Hello there! It’s been a while. I feel like I have some explaining to do.
I started this blog back in 2011. At that time, G had recently received an autism diagnosis and it turned my world upside down. At first, I didn’t share any thoughts publicly about this diagnosis and it’s impact on me and our family. Gradually, I started sharing a few thoughts on Facebook. As the posts grew longer and more frequent, I realized a couple of things. First, the act of writing was helpful to me in processing changes we were going through as a family, and changes I was going through as a mom. Second, the act of sharing my writing was bringing me closer to many people in my life. My writing helped connect me to others who were on a similar path. My writing helped other people understand the joys and challenges of my life. I created the blog to be a holding place for my writing. Over the years, it gave me a lot of joy to look back and celebrate the milestones all over again. It also gave me a lot of joy to read over the challenges from the early years and realize how far we’ve come.
Now G is 11, turning 12 in a few short weeks. He’s in middle school. And, I’m happy to say, he’s thriving. His world is full of meaningful activities and good friends. He’s earning straight A’s in all of his classes. It’s bringing tears to my eyes just to think about it.
One more word about G. He hates the word autism. Hates it with a burning passion. He once told me that when he hears the word “autism” it makes him think of the word “retarded”. It sounds like an insult to his ears. We’ve stopped using the word with him, and instead talk about strengths and challenges. This helps us navigate some difficult situations, but it makes me sad that G has such negative feelings towards something that is a big part of him. I hope that some day, his feelings will change, and that he’ll recognize the great gifts that come part and parcel with the challenges of his diagnosis.
And so, given that G (and his peers) are standing on the brink of social media usage.

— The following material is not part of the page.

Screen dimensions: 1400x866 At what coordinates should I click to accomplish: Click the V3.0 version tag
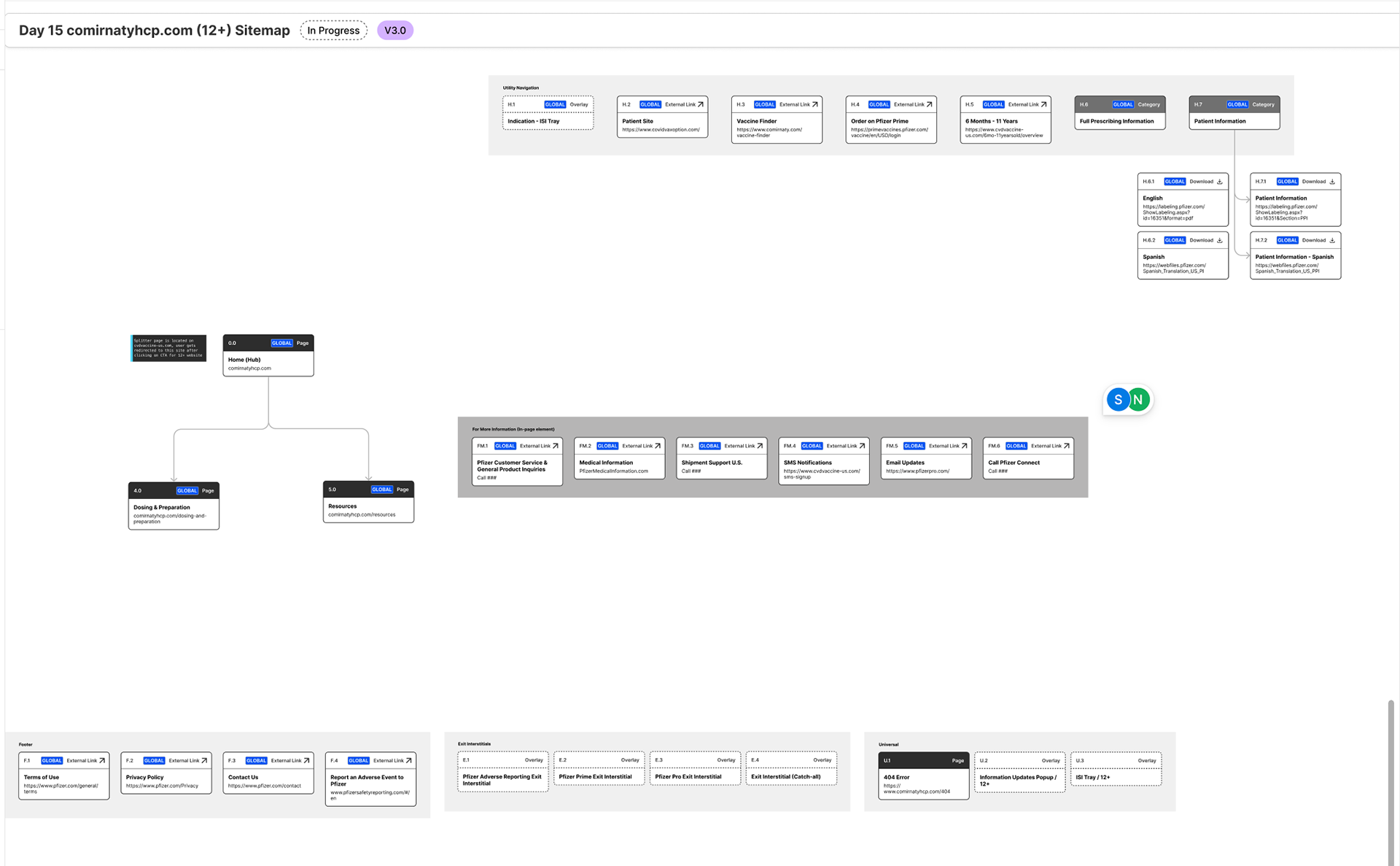point(395,31)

Given, also that S and her friends are already here. It doesn’t feel right to me to continue writing about a topic that makes G uncomfortable. G, S and their friends are one click away from stumbling across this blog. When one of them inevitably land here, I don’t want the pages to be filled with stories that are awkward or embarrassing.
However, I discovered that I still have a lot to say. One day last year, I received an email from G’s teacher. She said, “For our morning question, we asked the students to pick a person in their family. They had to write a sentence on the whiteboard to describe that person. Here’s a photo of what G wrote.” Attached to the message was a picture of a carefully lettered sentence written in G’s neat handwriting: My mom is obsessed with politics and inclusion.
So, fear not… I still have a lot to say. I have many thoughts about inclusion. I have many, many thoughts about politics.
Sorry I’ve been such a stranger lately. I hope to be stopping by these parts more often in the days and weeks to come.